**DOCUMENT EXCERPT**.
◆ ◆ ◆

At Williams Sport Training one of the most common questions we get is, is my child old enough to begin strength training? Exercise physiologists and the American Academy of Pediatrics both support the implementation of strength and resistance training programs for young children. Studies show that a moderate intensity strength training program can help increase strength, decrease the risks of injury while playing sports, and increase bone density in children. Exercise physiologists aren’t the only ones recommending resistance training; the American Academy of Pediatrics has also put forth a pro-strength training for children statement.(1)
The American Academy of Pediatrics position on strength training supports the implementation of strength and resistance training programs, even for prepubescent children, which are monitored by well-trained adults and take into account the child’s maturation level. There is one big limitation, the AAP suggests to avoid repetition maximal lifts. (1) Lifting for your repetition max is lifting as much weight as you can for five, three, or one rep(s). It is suggested the kids don’t perform maximum lifts until they have reached Tanner Stage 5 of maturity in this stage adolescents will have passed their period of maximal velocity of height growth. (1)
If appropriate training guidelines are followed, regular participation in a youth strength-training program has the potential to increase bone mineral density, improve motor performance skills, enhance sports performance, and better prepare young athletes for the demands of practice and competition. Resistance training enhances strength and muscular endurance in youth and children. In pre-pubescent children, this increase in strength appears to be the result of neuromuscular activation and coordination supporting evidence that androgens (the hormones largely responsible for increased strength and muscle mass) are not needed for strength gain. With proper supervision, children and youth who participate in a strength training program are not at an increased risk for injury compared to children and youth who do not participate in such a program. (3)

◆ ◆ ◆

**BRIEF**. Carry on the text about strength training for children from the point where it stops.

Stored data entries
◆ ◆ ◆

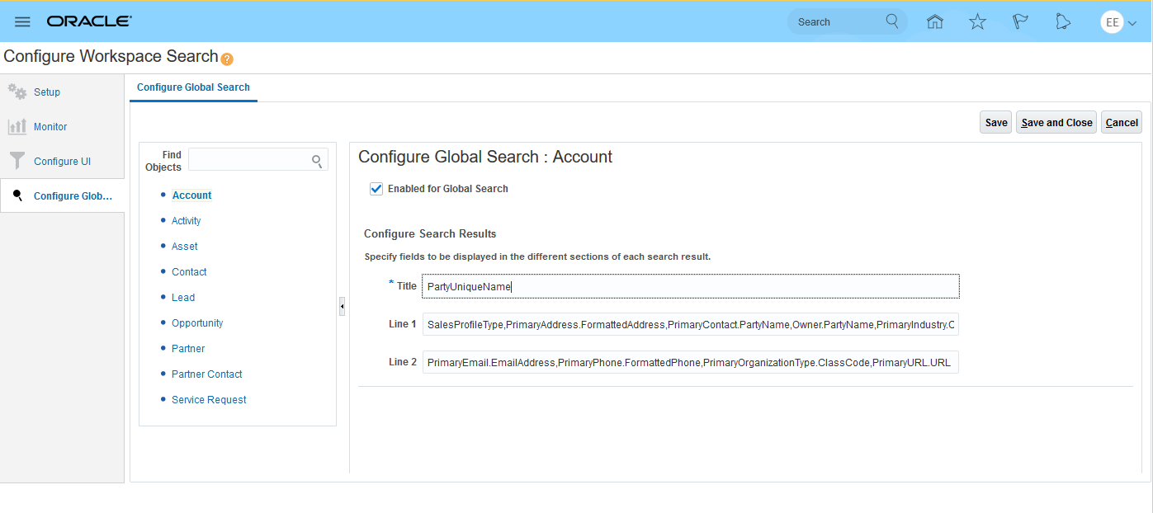Screen dimensions: 1153x513
Task: Click the magnifier in the global Search box
Action: pos(892,21)
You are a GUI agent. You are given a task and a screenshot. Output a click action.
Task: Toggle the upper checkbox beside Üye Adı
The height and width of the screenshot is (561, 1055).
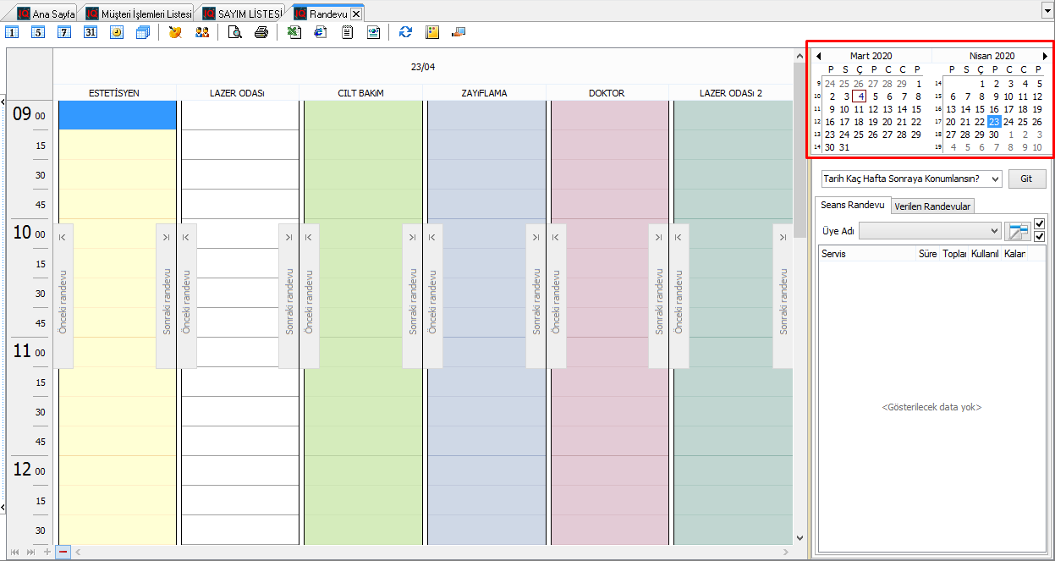pos(1040,223)
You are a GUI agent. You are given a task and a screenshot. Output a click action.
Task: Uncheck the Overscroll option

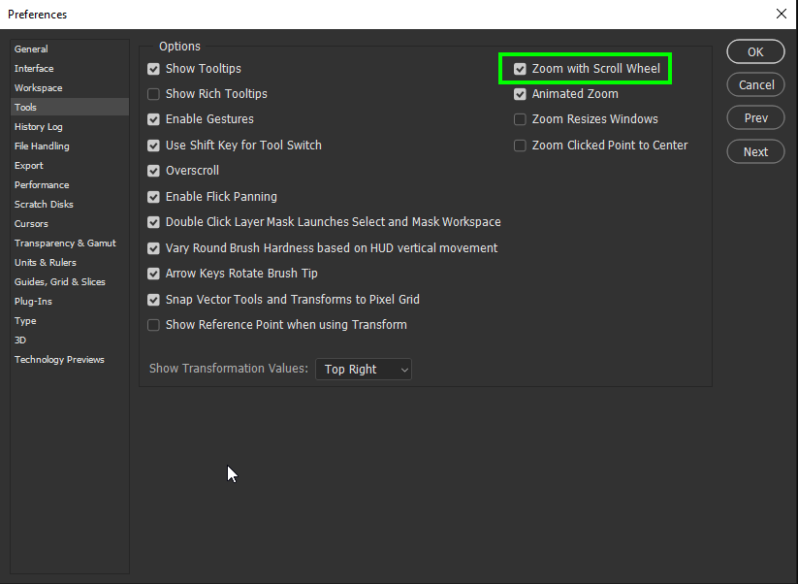coord(153,170)
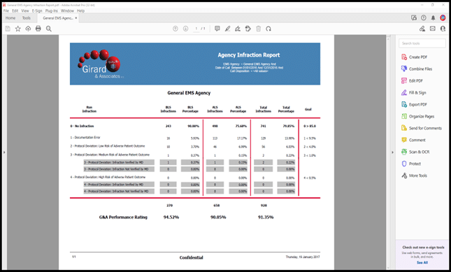
Task: Open the Find text magnifier icon
Action: pos(49,29)
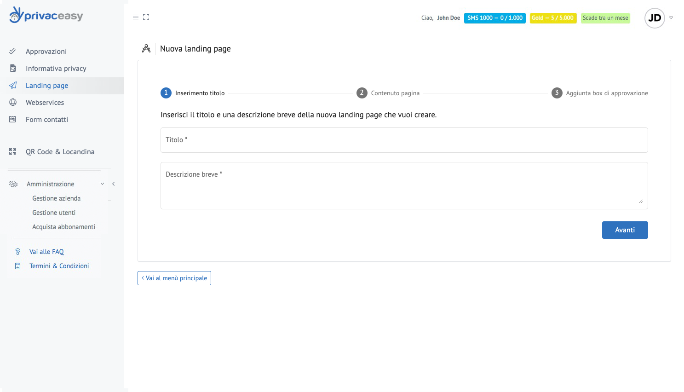Click the QR Code & Locandina icon
The height and width of the screenshot is (392, 684).
coord(13,151)
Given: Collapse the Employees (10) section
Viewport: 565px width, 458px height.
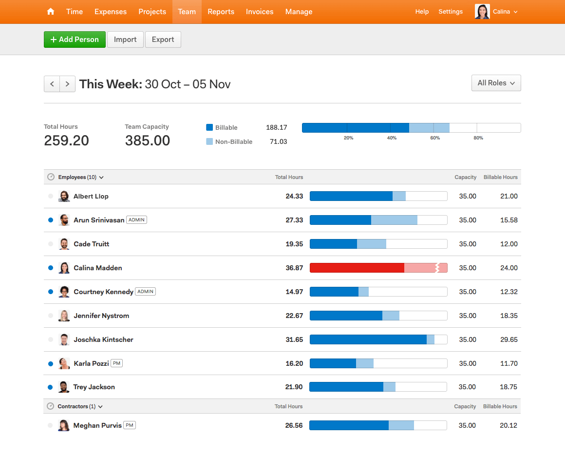Looking at the screenshot, I should point(81,177).
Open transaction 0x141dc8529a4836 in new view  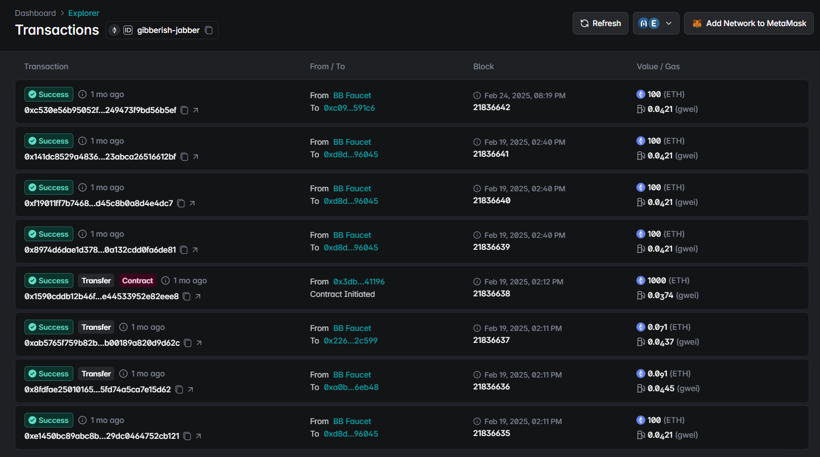click(x=196, y=157)
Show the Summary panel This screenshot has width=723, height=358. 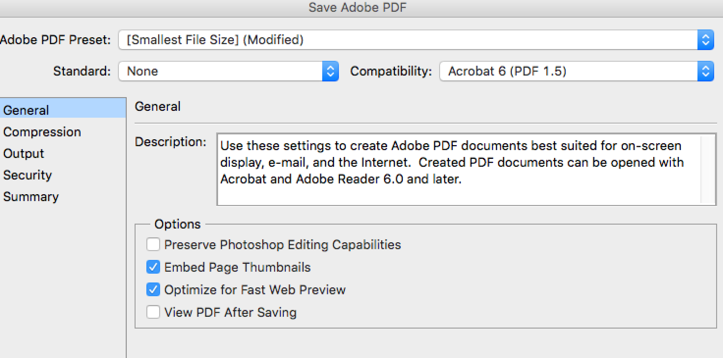tap(31, 197)
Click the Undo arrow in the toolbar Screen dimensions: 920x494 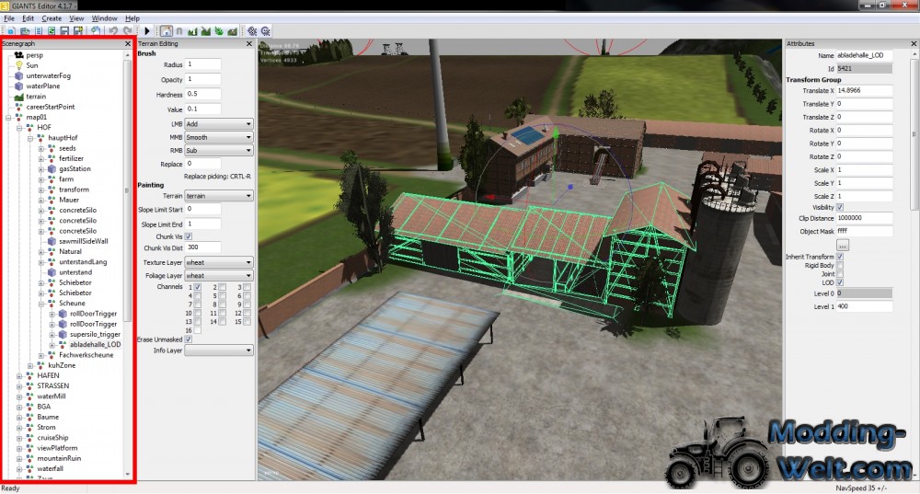(x=113, y=31)
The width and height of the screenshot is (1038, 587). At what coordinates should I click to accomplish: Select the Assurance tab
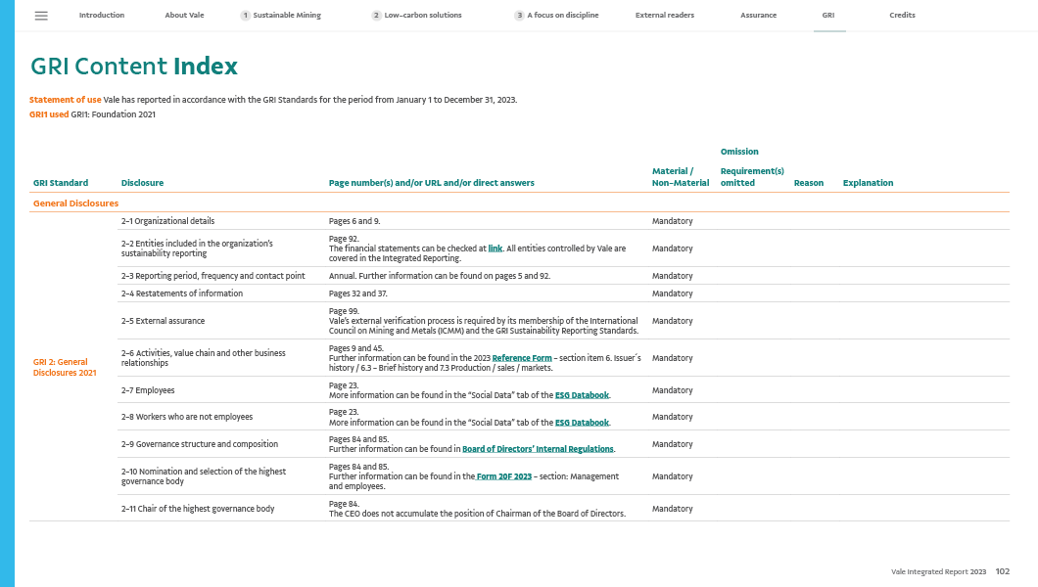758,16
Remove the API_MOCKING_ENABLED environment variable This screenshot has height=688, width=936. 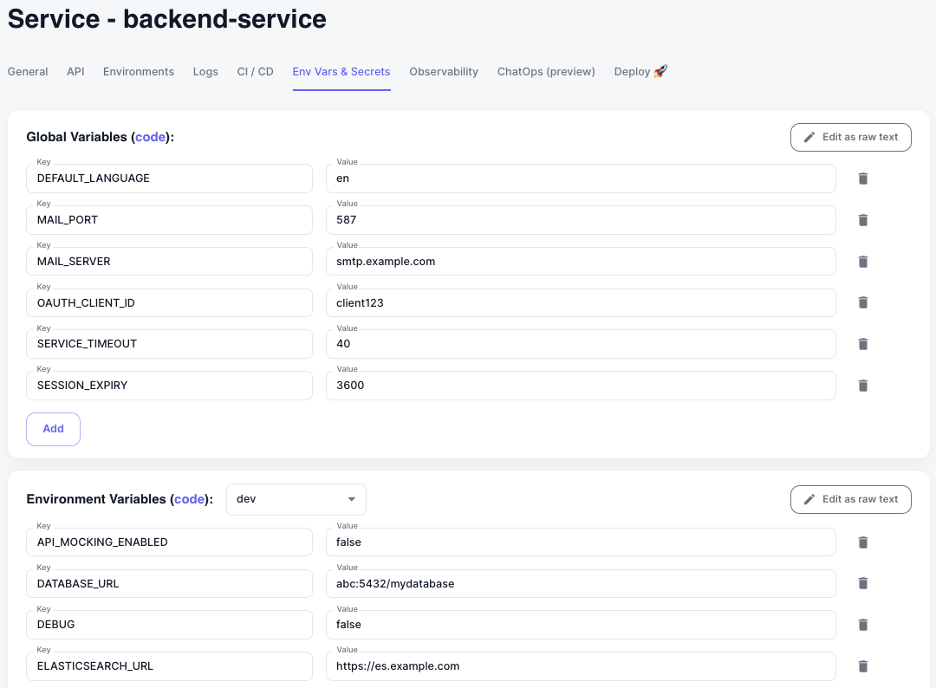[x=862, y=542]
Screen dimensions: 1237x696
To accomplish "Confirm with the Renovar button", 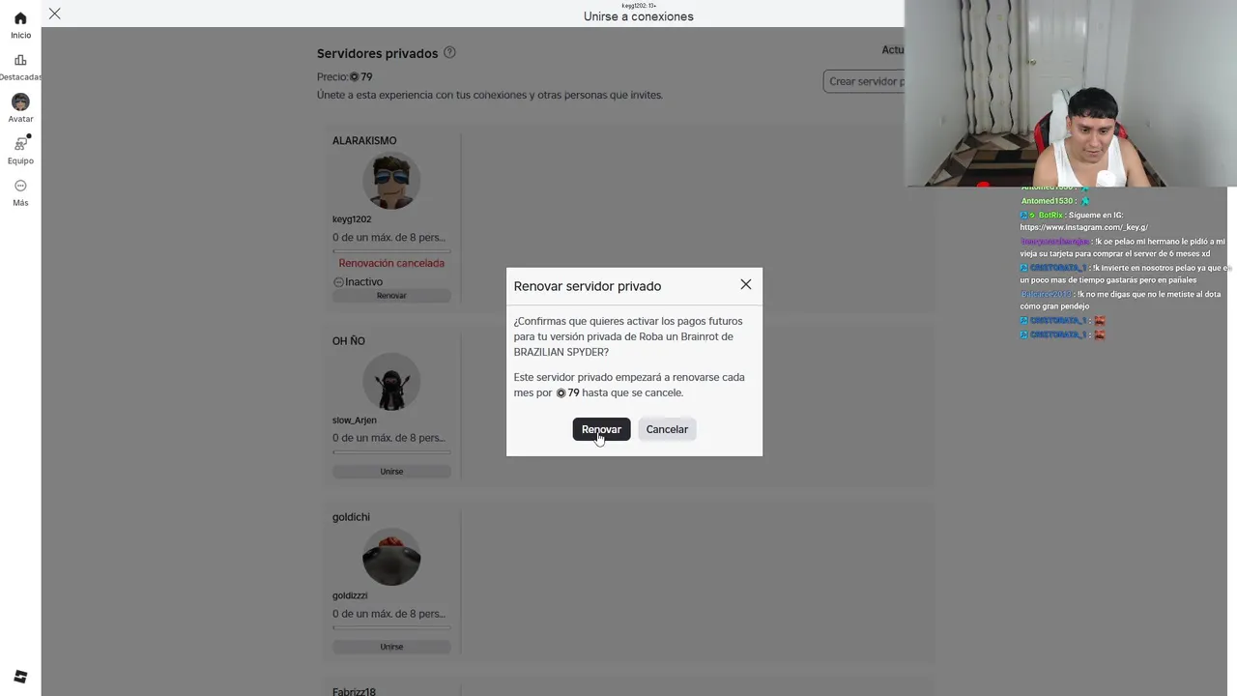I will [x=601, y=429].
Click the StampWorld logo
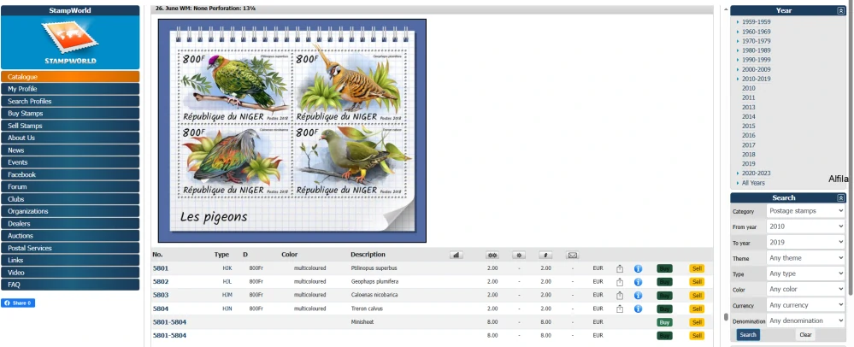Image resolution: width=854 pixels, height=347 pixels. click(70, 43)
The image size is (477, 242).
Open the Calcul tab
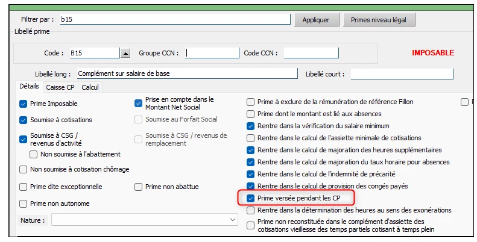pos(90,87)
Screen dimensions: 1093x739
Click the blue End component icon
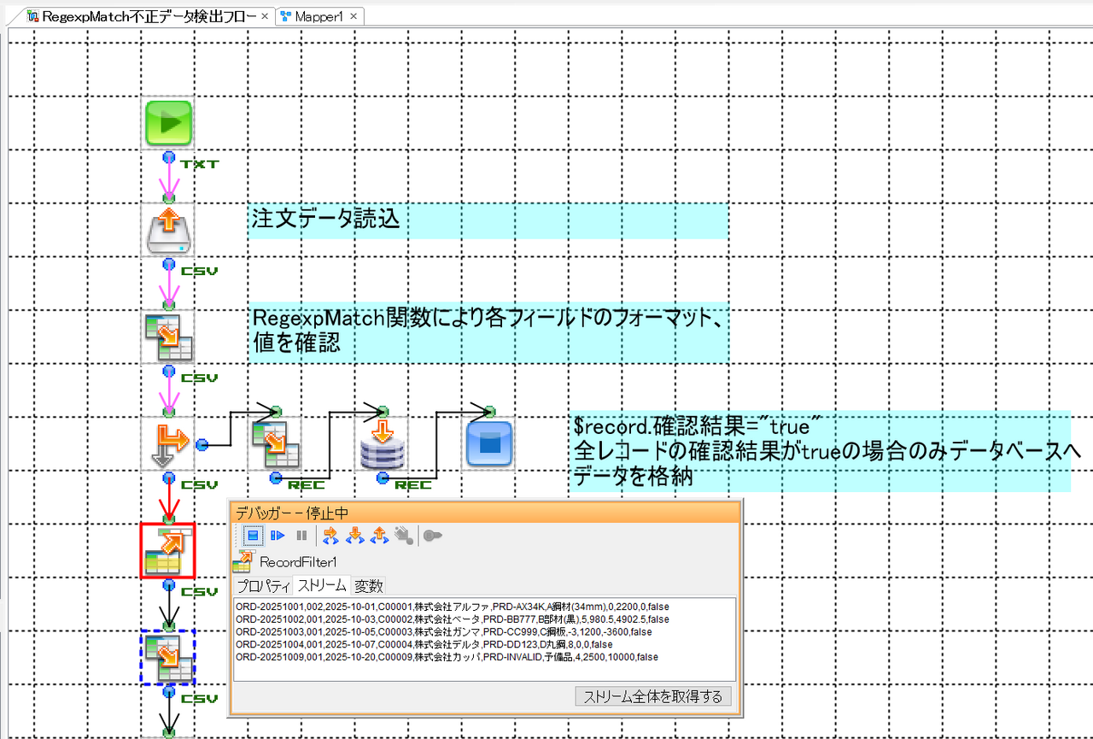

◆ ◆ ◆

**RESPONSE FOR THIS EXERCISE**.
Research has been done on moderate weight training programs with children as young as 8 years.(2) However, researchers also recognize the use of callisthenic-type exercises such as push-ups and sit-ups. Body-weight resistance exercises are a good starting point for most children under the age of 8, or those at any age who are just starting a strength training program. The object of this type of program is to introduce the body to the stresses of training and to teach basic technique. After a foundation is established, light weight training can be introduced. Fleck and Kraemer recommend a training scheme of 10-15 repetitions and 1-3 sets per muscle group. The weight should be one that the child can lift for 10-15 repetitions without going to muscular failure. Once a base has been established, the amount of exercises and the weight lifted can be increased. When a child has reached puberty (around age 13 for girls and 15 for boys) and a training foundation has been established, a more advanced periodized routine can be incorporated.(2)
The WST youth program in cooperates speed & agility with body weight strength training to increase coordination, increase motor performance skills, increase bone mineral density, and enhances overall performance. Williams Sport trainers progress our youth athletes the appropriate and safe way to prevent injury and make them become better athletes!
1. American Academy of Pediatrics Policy Statement. Strength, Weight and Power Lifting, and Body Building by Children and Adolescents. Pediatrics. 1990; 5: 801-803.
2. Fleck, S.J., Kraemer, W. J. Strength Training for Young Athletes. Champaign, IL: Human Kinetics, 1993.
3. Faigenbaum, A.D. Strength training for children and adolescents. Clinical Sports Medicine. 2000; 4: 593-619.